## Task statement
Report every line of the records below that contains the word "dropdown".

## Supplied material
_ _ _ _ _ _ _

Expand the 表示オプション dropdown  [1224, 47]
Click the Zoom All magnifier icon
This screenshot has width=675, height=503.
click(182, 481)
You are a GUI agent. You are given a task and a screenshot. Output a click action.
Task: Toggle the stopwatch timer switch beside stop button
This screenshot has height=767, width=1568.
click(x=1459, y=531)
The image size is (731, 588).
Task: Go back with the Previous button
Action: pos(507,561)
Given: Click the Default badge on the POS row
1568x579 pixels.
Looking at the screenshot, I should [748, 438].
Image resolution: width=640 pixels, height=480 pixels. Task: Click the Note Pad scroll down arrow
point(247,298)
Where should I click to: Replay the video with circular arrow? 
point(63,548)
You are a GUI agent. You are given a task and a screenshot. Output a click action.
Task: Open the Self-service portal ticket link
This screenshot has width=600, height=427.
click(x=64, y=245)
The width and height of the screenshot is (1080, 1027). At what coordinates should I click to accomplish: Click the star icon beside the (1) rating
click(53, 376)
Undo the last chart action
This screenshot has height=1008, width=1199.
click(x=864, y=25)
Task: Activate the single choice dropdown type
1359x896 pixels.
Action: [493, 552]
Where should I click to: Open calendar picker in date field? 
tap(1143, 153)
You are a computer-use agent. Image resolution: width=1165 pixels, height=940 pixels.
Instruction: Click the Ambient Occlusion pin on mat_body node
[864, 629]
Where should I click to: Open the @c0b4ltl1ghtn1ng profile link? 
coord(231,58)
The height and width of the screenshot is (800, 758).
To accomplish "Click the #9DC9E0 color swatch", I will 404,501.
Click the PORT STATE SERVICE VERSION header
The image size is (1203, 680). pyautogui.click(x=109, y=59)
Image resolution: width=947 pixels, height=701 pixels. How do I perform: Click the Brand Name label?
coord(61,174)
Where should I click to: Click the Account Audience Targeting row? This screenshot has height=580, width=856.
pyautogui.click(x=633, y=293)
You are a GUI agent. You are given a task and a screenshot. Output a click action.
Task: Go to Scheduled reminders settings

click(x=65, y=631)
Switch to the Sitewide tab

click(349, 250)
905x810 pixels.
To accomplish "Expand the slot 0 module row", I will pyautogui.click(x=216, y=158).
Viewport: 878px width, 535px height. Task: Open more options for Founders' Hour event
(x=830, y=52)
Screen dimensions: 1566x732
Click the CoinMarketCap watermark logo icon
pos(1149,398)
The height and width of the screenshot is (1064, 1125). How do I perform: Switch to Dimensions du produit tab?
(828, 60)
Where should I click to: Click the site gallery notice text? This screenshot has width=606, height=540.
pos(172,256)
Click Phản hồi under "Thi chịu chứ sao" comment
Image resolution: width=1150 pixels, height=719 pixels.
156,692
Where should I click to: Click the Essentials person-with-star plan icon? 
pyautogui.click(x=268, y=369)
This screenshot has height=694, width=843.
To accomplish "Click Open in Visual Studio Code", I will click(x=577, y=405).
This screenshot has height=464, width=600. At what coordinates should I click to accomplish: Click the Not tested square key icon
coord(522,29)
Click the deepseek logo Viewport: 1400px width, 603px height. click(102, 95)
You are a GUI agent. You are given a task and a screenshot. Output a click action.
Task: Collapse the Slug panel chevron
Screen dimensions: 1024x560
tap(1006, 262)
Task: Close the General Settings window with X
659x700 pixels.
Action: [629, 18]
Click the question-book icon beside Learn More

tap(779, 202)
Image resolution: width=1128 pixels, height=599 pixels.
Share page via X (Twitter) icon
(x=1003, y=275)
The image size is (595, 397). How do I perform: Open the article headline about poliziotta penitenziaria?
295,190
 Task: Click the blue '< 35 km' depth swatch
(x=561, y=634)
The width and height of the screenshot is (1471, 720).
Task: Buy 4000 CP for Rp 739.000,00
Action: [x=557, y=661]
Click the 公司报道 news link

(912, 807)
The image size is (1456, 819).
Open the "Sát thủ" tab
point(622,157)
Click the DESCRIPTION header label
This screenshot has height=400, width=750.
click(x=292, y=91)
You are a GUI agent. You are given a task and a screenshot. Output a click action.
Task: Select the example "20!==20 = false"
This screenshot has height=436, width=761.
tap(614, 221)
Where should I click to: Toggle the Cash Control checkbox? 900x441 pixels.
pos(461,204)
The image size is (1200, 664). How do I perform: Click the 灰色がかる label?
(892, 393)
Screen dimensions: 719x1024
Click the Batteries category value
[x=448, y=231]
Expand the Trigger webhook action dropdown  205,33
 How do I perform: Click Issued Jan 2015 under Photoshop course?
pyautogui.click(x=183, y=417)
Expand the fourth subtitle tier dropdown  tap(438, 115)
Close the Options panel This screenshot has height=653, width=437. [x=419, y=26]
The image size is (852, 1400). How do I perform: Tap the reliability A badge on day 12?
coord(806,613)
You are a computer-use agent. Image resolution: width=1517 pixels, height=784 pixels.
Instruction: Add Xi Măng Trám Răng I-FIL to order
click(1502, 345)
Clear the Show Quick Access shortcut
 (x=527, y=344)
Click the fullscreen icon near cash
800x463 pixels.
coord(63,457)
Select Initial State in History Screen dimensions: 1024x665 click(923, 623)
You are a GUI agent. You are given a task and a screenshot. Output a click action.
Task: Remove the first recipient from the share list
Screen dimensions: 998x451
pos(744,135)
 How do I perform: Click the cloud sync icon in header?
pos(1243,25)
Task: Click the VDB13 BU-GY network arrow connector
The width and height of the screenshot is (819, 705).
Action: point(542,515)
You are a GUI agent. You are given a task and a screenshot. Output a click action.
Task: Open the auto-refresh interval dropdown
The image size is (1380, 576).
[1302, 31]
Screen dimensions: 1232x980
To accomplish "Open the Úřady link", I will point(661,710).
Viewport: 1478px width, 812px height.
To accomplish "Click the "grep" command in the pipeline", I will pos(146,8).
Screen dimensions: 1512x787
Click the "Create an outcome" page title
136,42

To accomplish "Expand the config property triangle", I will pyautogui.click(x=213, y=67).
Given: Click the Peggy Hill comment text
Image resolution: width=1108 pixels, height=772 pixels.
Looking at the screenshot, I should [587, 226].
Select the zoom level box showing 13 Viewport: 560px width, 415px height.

_ _ _ _ _ _ _

## Problem solution
Expand the 表示オプション dropdown  [1224, 47]
Task: Activate the single choice dropdown type
Expand the Trigger webhook action dropdown  205,33
Expand the fourth subtitle tier dropdown  tap(438, 115)
Task: Open the auto-refresh interval dropdown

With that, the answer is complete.